Usually there'll be a line somewhat like
Received: from mail.ru ([80.197.104.24] RDNS failed) by smtp.example.com
(if your ISP is example.com) or
Received: from [85.140.207.188] (helo=menu2email.com) by smtp.example.com
You can't trust the *name* that the "from" computer reports, which in
these cases is mail.ru or menu2email.com. (Remember, spammers lie).

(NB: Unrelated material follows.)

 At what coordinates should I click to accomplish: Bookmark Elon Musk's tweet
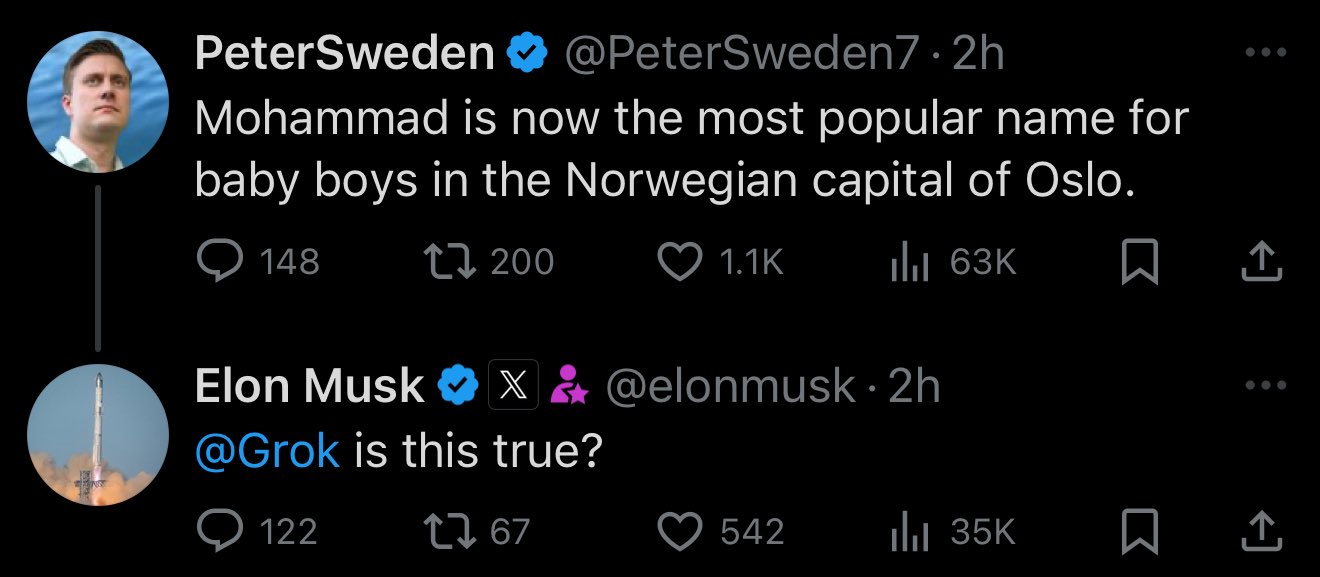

You probably *can* trust the IP address (80.197.104.24 or
85.140.207.188). This is because the e-mail travelled over TCP, and
unless someone managed to hack the routers between that computer and
you / your ISP, there was a conversation going on. smtp.example.com
sent packets to that address, and someone responded with the right
answers.
What you can tell from this is that the spam went through a computer at
that IP address. Either they're running an "open relay" (much less
common these days), which means they'll accept e-mail from anyone and
send it on to anyone else on the internet; or someone has "compromised"
that computer, or they're affiliated with the spammer.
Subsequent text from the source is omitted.